Jesús exclamó: Quien cree en mí, no es que crea en mí, sino en aquel que me envió; y quien me ve, ve al que me envió.

Más adelante, dirá a Felipe: Quien me ha visto a mí ha visto al Padre (Jn 14, 9). Antes había dicho a los judíos: El Padre y yo somos uno (Jn 10, 30). ¡Jesús insiste tanto en su identificación con el Padre! La fe en el hombre Jesús, cosa del Espíritu del Hijo y del Padre, nos lleva a vivir, aunque no lo entendamos, inmersos en el misterio trinitario. Así somos elevados por encima de la oscuridad, del pecado, de la muerte; así gozamos de luz, de vida.

Al que escucha mis palabras y no las cumple yo no lo juzgo; pues no he venido a juzgar al mundo, sino a salvarlo.

También ésta es una convicción firme de Jesús.
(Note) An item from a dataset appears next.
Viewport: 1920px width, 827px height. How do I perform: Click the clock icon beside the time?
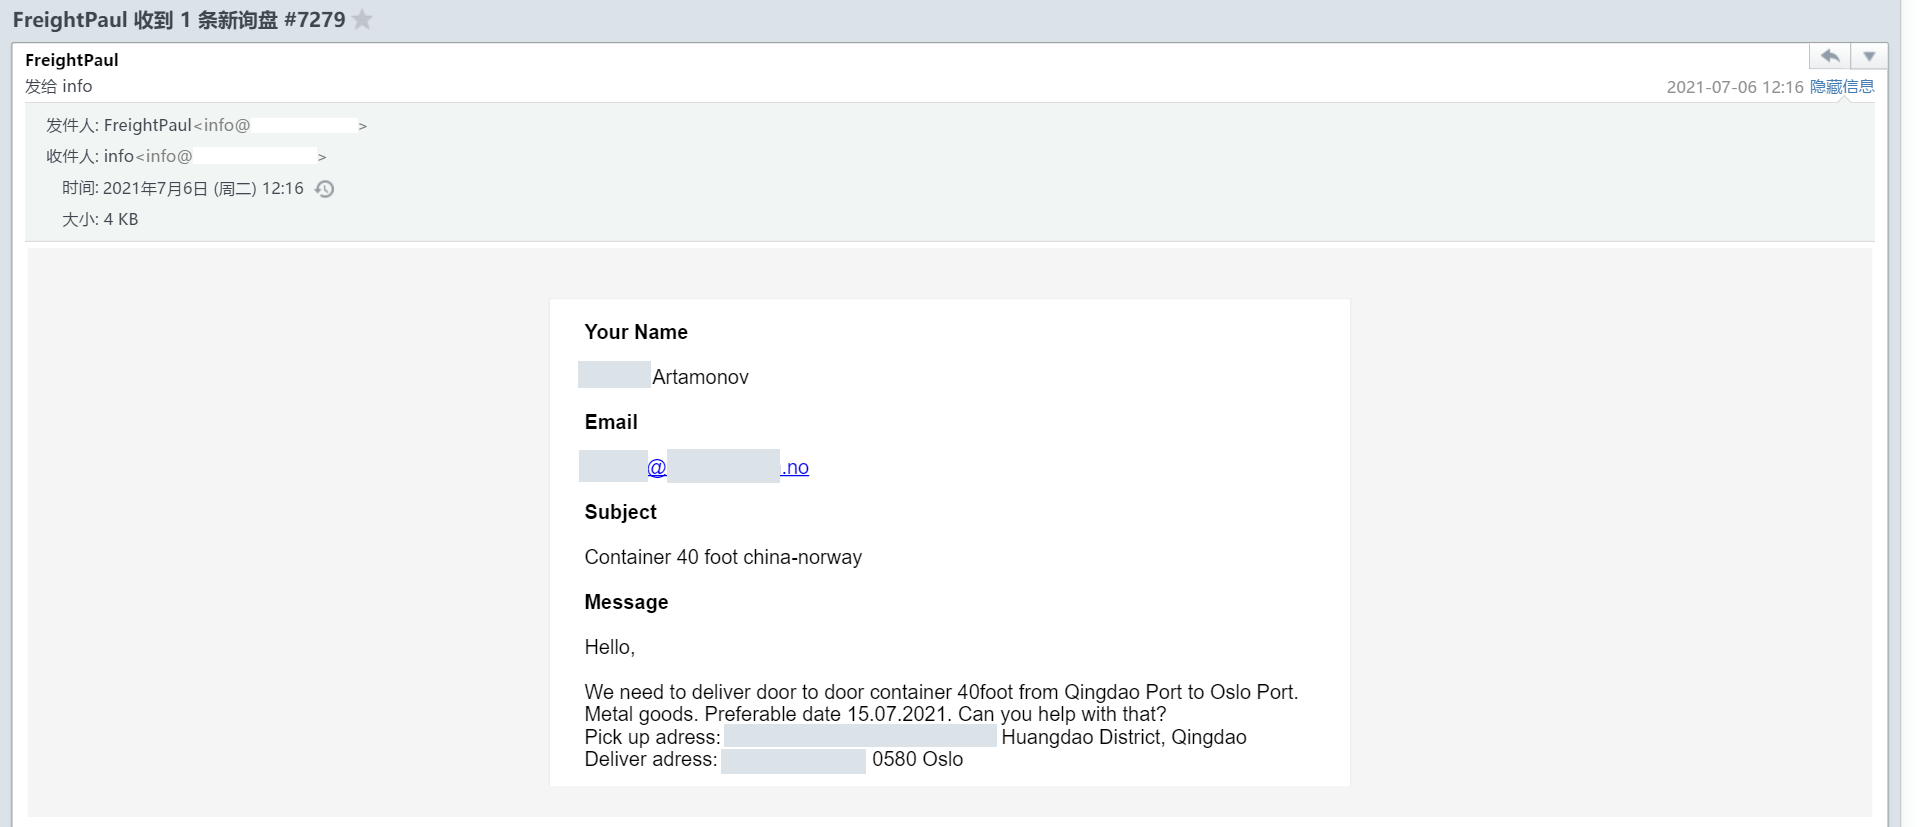325,189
Hoy repite lo que había dicho a Nicodemo: Dios no envió a su Hijo al mundo para juzgar al mundo, sino para que el mundo se salve por medio de Él (Jn 3, 17). Jesús no se desentiende de la oveja descarriada; no la abandona a su suerte. Saldrá en su búsqueda. No descansará hasta encontrarla y ponerla sobre sus hombros. Es entonces, descansando sobre los cálidos hombros del Pastor, cuando la oveja comprende cuánto es querida por su Pastor. Es entonces cuando experimenta el más profundo y sincero arrepentimiento.

El arrepentimiento debido, las obras y los esfuerzos humanos adquieren un sentido más profundo, no como precio de la invendible salvación realizada por Cristo en la cruz gratuitamente, sino como respuesta a quien nos amó primero y nos salvó con el precio de su sangre cuando aún estábamos sin fuerzas (Papa Francisco).